[Records from a data collection]
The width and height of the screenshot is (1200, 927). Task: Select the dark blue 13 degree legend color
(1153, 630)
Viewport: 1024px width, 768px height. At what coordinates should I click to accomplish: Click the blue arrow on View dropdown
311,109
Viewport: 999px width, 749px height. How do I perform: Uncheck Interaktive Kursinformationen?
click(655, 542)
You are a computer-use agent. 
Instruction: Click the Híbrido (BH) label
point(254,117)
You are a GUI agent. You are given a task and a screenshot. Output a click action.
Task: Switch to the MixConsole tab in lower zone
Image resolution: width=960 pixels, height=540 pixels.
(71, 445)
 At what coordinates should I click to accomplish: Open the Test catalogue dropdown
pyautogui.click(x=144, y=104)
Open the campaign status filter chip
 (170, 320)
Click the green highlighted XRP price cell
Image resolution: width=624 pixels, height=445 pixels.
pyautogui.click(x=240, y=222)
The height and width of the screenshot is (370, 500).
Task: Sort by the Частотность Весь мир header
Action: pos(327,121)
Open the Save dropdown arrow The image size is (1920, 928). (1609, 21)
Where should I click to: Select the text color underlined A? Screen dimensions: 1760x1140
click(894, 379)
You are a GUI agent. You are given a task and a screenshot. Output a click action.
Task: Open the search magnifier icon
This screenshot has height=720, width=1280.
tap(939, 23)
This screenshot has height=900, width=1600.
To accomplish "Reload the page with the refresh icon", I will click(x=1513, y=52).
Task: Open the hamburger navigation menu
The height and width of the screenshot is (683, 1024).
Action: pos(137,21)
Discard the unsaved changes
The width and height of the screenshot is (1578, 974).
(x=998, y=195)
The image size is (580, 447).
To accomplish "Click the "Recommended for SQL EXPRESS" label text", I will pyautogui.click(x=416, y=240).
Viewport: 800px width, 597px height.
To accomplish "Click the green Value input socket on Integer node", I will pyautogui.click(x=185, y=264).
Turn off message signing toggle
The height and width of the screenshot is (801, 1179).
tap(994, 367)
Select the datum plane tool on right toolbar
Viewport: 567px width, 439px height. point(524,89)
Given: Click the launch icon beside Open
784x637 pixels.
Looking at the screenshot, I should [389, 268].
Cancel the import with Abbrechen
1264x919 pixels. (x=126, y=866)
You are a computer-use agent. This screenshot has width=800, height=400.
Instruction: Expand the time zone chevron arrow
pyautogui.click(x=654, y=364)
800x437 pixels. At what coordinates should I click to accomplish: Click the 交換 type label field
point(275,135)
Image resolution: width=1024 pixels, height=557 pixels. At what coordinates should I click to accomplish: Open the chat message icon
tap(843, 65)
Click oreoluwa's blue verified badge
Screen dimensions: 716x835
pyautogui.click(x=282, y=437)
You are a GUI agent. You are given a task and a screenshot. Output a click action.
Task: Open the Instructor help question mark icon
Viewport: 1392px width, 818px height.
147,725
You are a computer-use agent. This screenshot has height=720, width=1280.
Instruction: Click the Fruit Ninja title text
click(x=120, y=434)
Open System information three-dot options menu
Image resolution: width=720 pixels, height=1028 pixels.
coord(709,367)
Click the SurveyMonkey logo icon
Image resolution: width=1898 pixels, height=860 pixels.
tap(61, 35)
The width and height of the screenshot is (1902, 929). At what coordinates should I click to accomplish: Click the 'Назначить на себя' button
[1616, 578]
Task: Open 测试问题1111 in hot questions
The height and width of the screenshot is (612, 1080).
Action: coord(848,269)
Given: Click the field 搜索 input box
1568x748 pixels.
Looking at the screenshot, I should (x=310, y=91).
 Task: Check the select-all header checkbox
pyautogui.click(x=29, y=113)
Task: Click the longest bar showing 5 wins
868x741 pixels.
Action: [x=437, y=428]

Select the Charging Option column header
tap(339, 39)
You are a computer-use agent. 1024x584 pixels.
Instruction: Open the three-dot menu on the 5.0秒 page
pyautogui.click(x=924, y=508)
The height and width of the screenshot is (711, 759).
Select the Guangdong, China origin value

## [YOUR OBJECTIVE]
Give back the records above exactly, limited to the lines between the one holding "This screenshot has height=900, width=1600." and the one holding "Discard the unsaved changes", inclusive.

## [WORKED SOLUTION]
This screenshot has height=900, width=1600.
To accomplish "Reload the page with the refresh icon", I will click(x=1513, y=52).
Task: Open the hamburger navigation menu
The height and width of the screenshot is (683, 1024).
Action: pos(137,21)
Discard the unsaved changes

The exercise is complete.